ColumnistsPREMIUM

BRIEFING ROOM: Monetary signals, trade diplomacy and political funding

When institutions’ views differ — whether on trade, monetary policy or regulation — the market’s response can be brutal

Picture of the week: One World Trade Center and the Lower Manhattan skyline are seen at sunset through haze caused by smoke from Canadian wildfires, as viewed from Brooklyn, New York City, the US, on August 5 2025. Picture: REUTERS/ADAM GRAY
Picture of the week: One World Trade Center and the Lower Manhattan skyline are seen at sunset through haze caused by smoke from Canadian wildfires, as viewed from Brooklyn, New York City, the US, on August 5 2025. Picture: REUTERS/ADAM GRAY

This week’s narrative is defined by contested value across trade diplomacy, monetary policy and institutional credibility.

Finance minister Enoch Godongwana’s push back against what he deems to be a unilateral 3% inflation anchor signals a turf war over macroeconomic signalling. That was enough for Nedbank and S&P Global, as reported by Hilary Joffe,  to sound the alarm on misalignment that has the potential to undermine debt sustainability efforts.

It pairs neatly with Duma Gqubule’s calls for democratic oversight of the Bank’s mandate (echoed by reader Jan Moganwa) and underpins my oped question: who really controls the inflation rule book?

Meanwhile, Hajra Ormajee listened to trade, industry and competition minister Parks Tau — whose brief account of how SA negotiators made trade offers in the dark offered a window into Trump’s trade playbook — and international relations and co-operation minister Ronald Lamola as they unveiled a temporary antitrust exemption, dubbed a bloc exemption, allowing rival exporters to co-ordinate logistics and market intelligence without fear of cartel prosecution.

The exemption is part of the emergency toolkit to blunt Trump’s 30% tariff on SA exports. Will it help? It’s too early to tell. But Naamsa warns that a socioeconomic crisis is already in the making. Exports to the US are already down three quarters in the first quarter, and plunged further in April-May, as Dennis Droppa reports. 

And Joffe is sceptical about the block exemption, branding it as an act of desperation rather than part of a coherent trade-diversification strategy.
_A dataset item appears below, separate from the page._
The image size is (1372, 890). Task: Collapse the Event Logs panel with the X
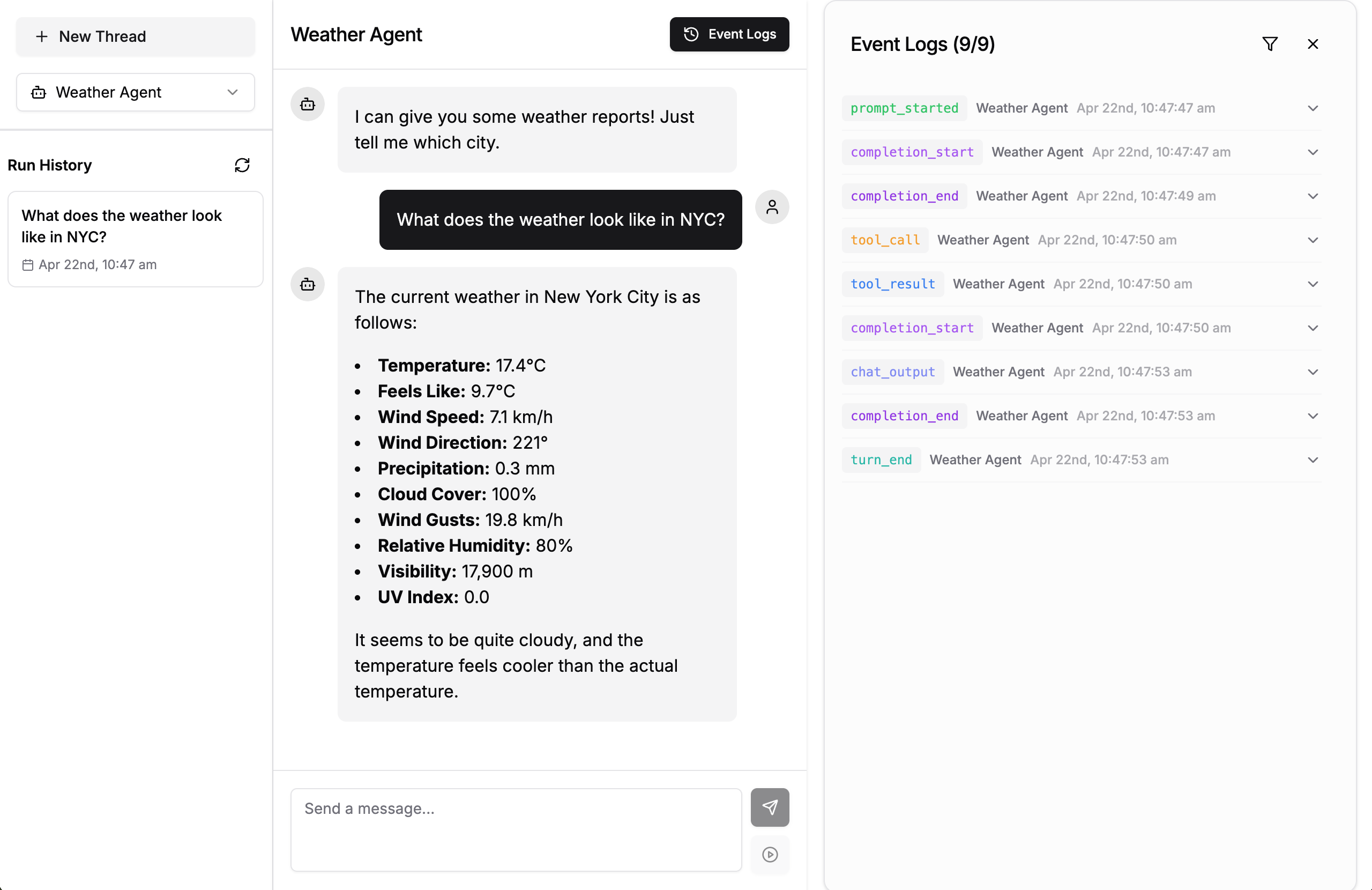click(1313, 44)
What worries her more is the open door this grants for patronage and political interference. 

Our external columnists also delivered sobering analysis and predictions of what the tariff wall would mean for the economy, whose fragile prospects have already been pounded by structural constraints. 

Stuart Theobald estimates a direct GDP hit of up to 0.35%, with the substitution effect and global demand slumps compounding the damage. Ayabonga Cawe’s piece was the intellectual backbone. Drawing from Jana Marx’s compiled timeline of the bilateral trade relationship between SA and the US, he reminded readers that trade policy has always been shaped by hostility and contestation, not just co-operation.
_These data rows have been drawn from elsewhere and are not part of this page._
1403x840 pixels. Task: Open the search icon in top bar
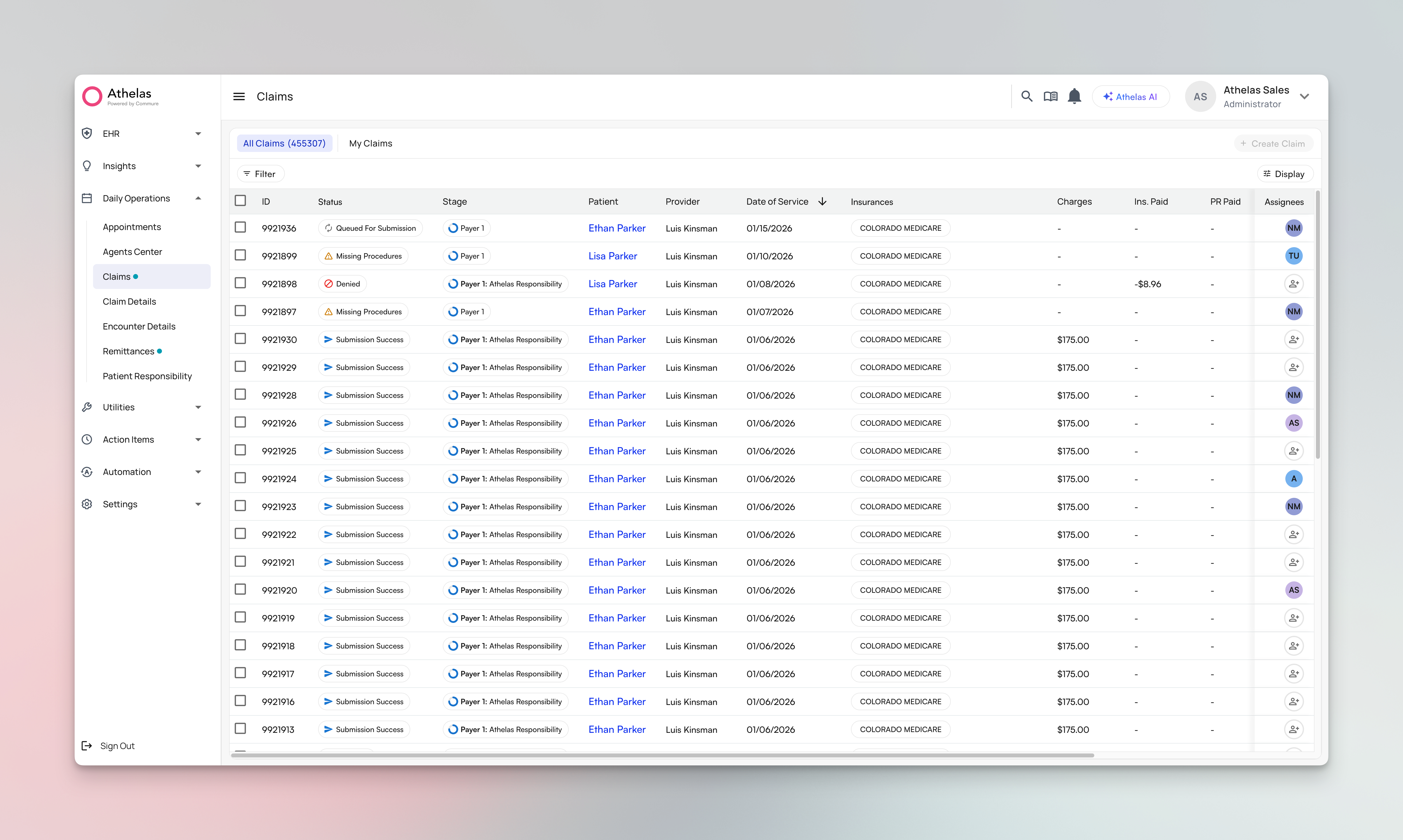coord(1027,96)
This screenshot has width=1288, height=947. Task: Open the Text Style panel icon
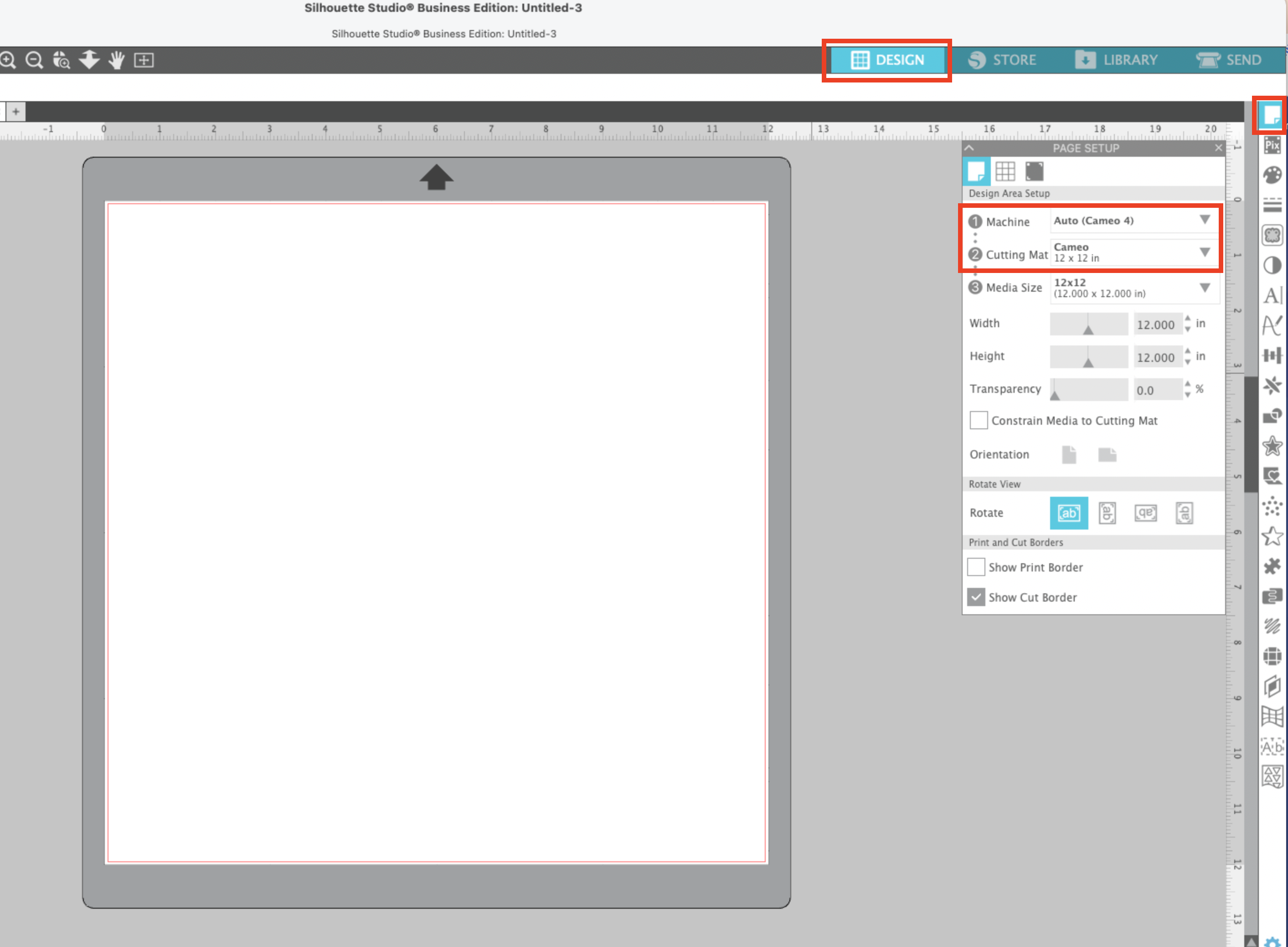tap(1272, 295)
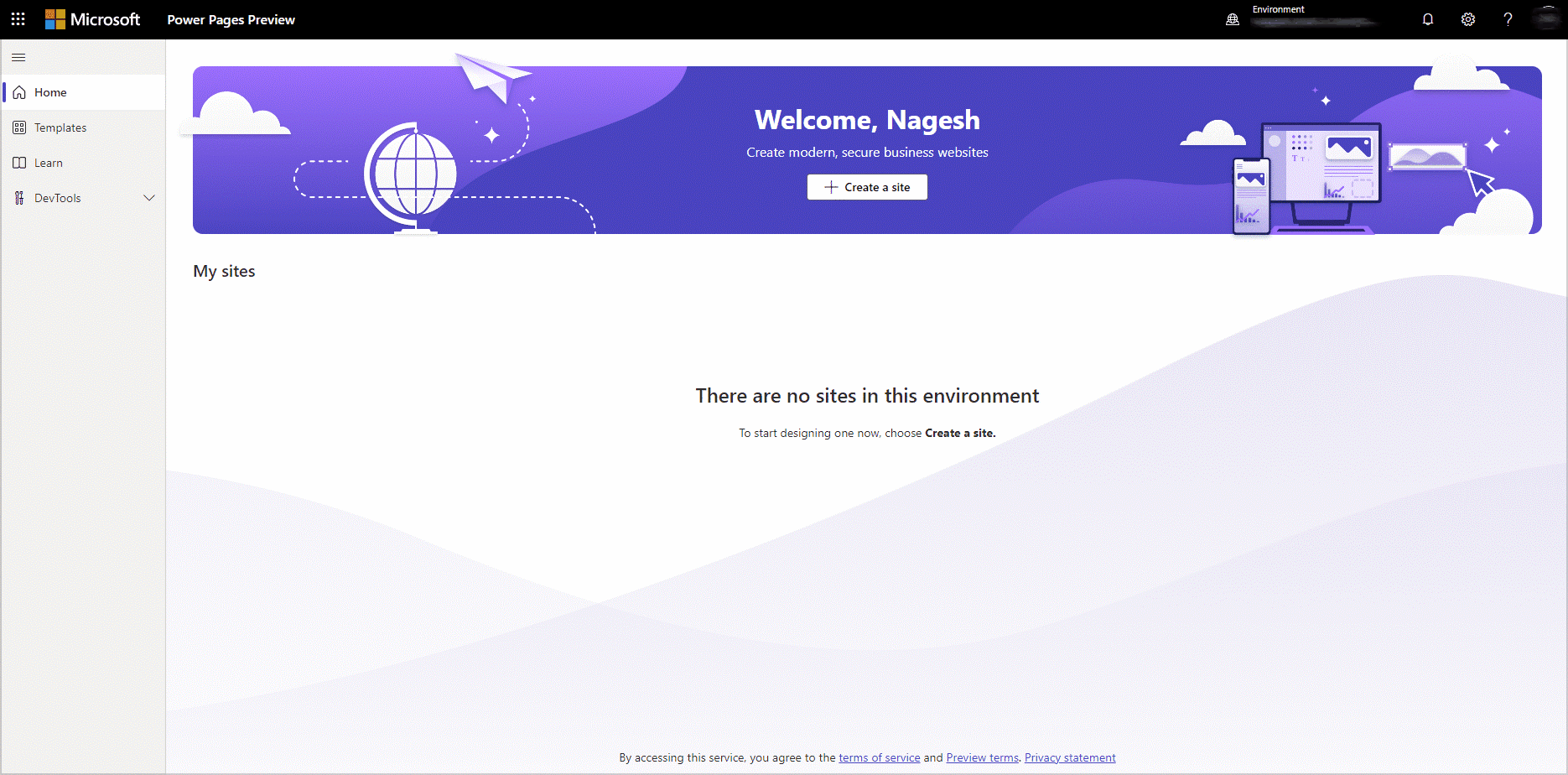Viewport: 1568px width, 775px height.
Task: Open the DevTools section
Action: [x=57, y=198]
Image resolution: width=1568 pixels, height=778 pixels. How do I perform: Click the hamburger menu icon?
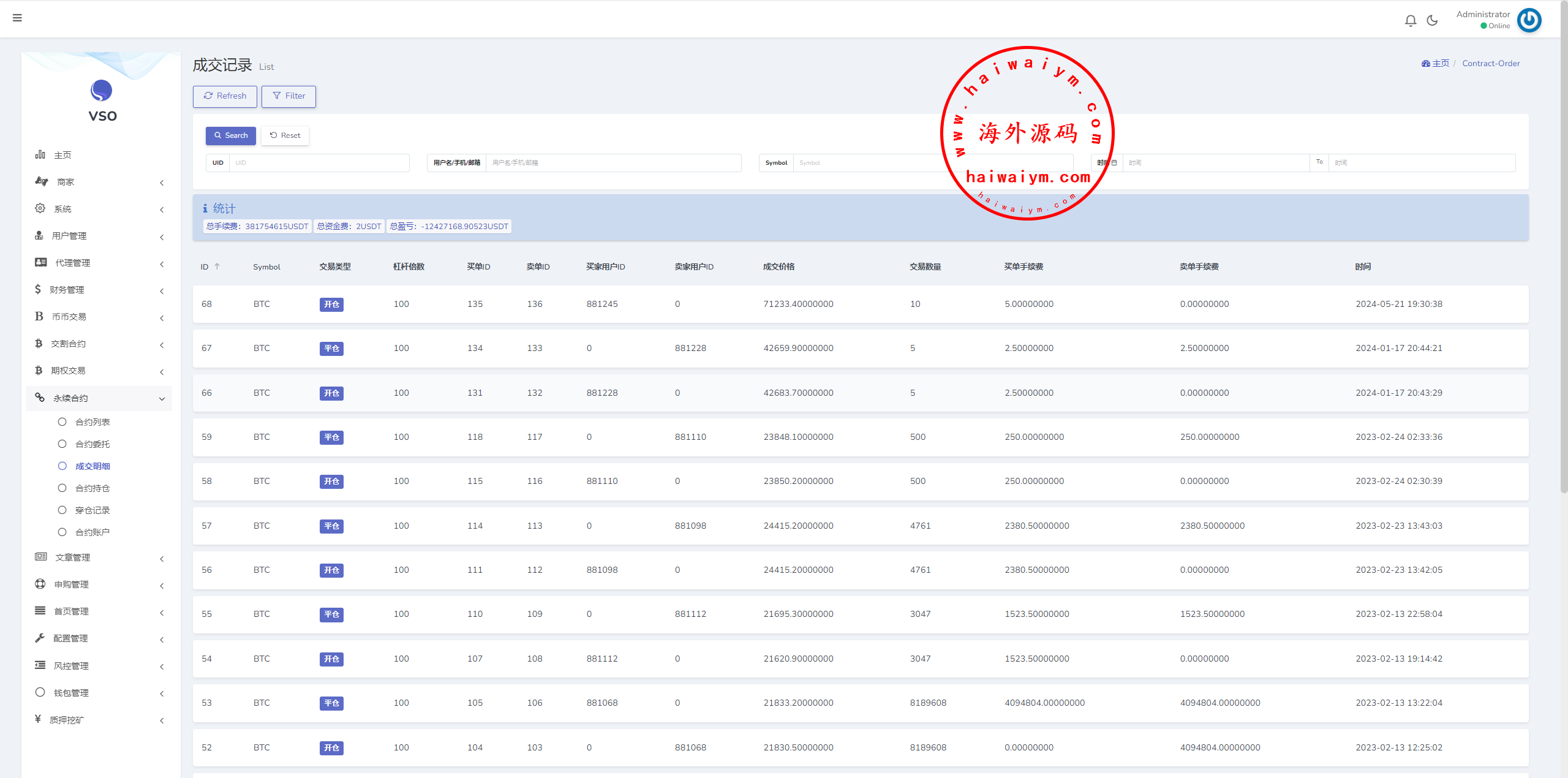click(x=17, y=18)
Of course, the context of the 30% tariff adds fuel to the fire.  Legislators, mainly Republicans, are pushing for personal sanctions against unnamed ANC leaders, under a grotesque farce of a white genocide. Predictably, as Luyolo Mketane reported, ANC secretary-general Fikile Mbalula was defiant, responding to the potential personal sanctions with “Bring them on” and framing the move as imperialist coercion against BEE. His stance adds a combustible political dimension to this week’s economic anxieties.

In the corporate trenches, Prime Kapital’s glossy voluntary offer for MAS comes with a 50% premium and choice of cash or preference shares, according to Noxolo Majavu and Nompilo Goba, who tracked the developments. Still, its underlying joint venture reeks of self interest, Michael Avery reckons.
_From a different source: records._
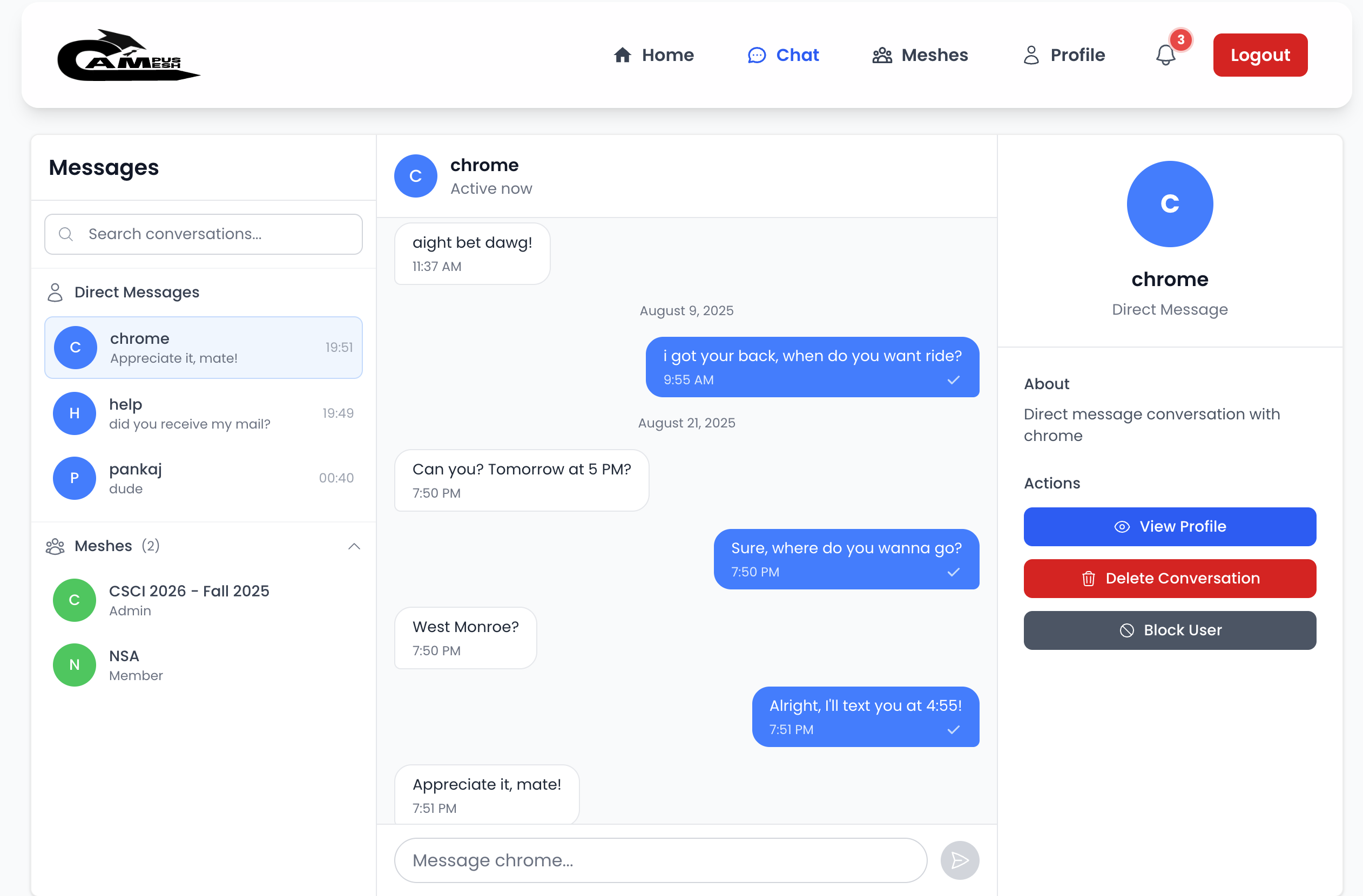Click the search magnifier icon
The width and height of the screenshot is (1363, 896).
click(x=66, y=234)
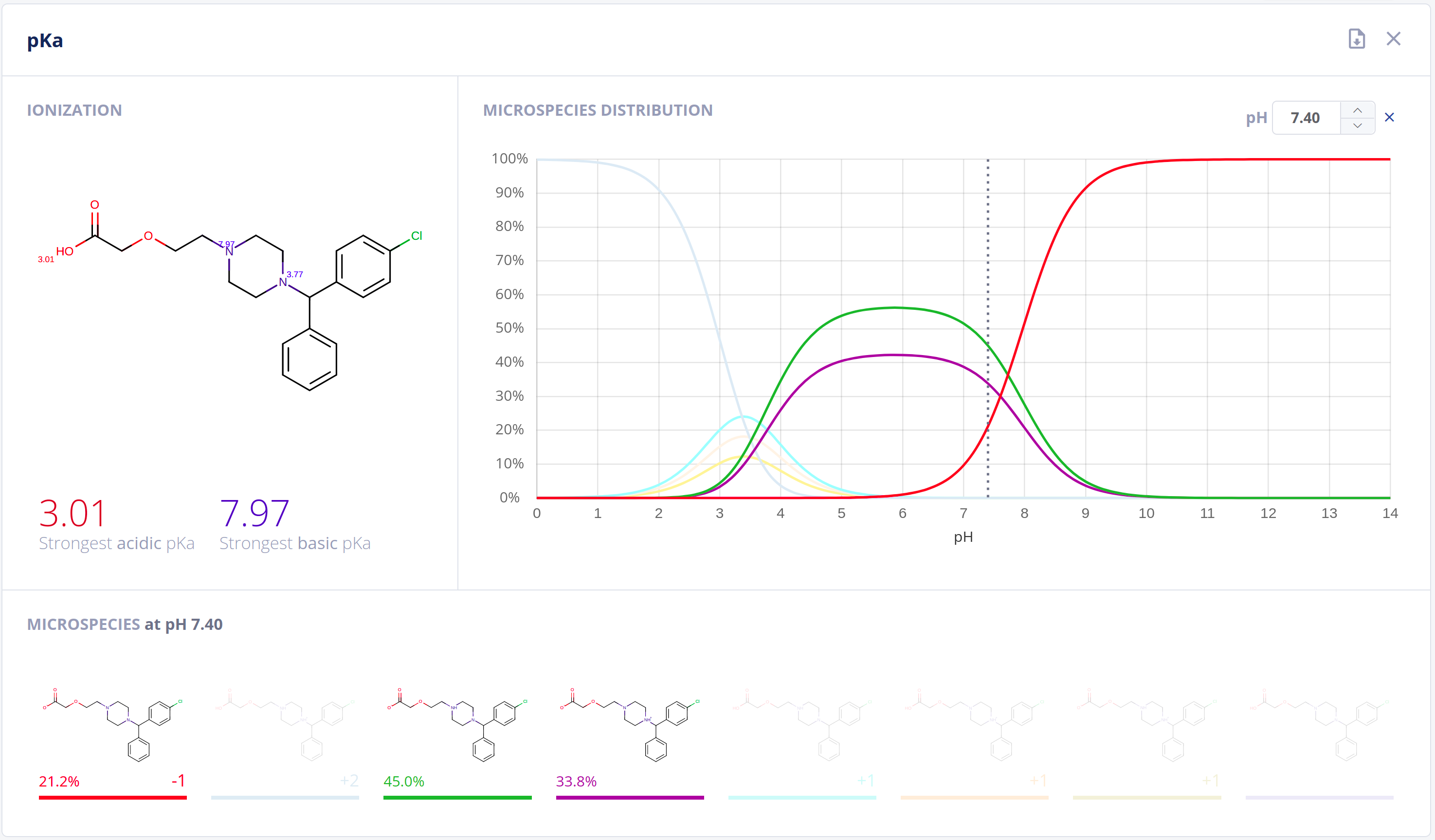Screen dimensions: 1435x840
Task: Click the nitrogen atom labeled 3.77 in the structure
Action: 283,282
Elsewhere, iOCO is slowly becoming a case study in institutional credibility restoration. From a scandal-ridden tech firm to one with a 72% year-to-date stock surge, iOCO’s buyback is a signal of internal confidence, a vote of confidence in its own valuation and future prospects, as outlined by Mudiwa Gavaza.

SAB CEO Richard Rivett-Carnac added a regulatory dimension to this week’s theme of contested policy signals. He warns that the Treasury’s minimum unit pricing for alcohol could backfire, hitting jobs, tax revenue and public health by driving consumers into the illicit market. It’s almost guaranteed that his comments will be met with forceful pushback from health activists.

In Australia, Peabody’s refusal to pay R69bn for Anglo’s coal assets after a mine fire revives concerns over deal fragility and contested interpretations of risk. Anglo insists the fire doesn’t constitute a material adverse change. Either way, the standoff risks setting back strategic plans by Duncan Wanblad, who has persuaded shareholders that two birds in the bush are better than one in hand after rejecting the BHP bid last year. 

We wrapped up the week with Kabelo Khumalo’s piece on how the 2021 Political Party Funding Act can pry open shadowy donor networks and shore up faith in our democracy.

This week’s stories converge on a single truth, that when institutions speak out of sync — whether in trade, monetary policy or regulation — the market listens and often punishes.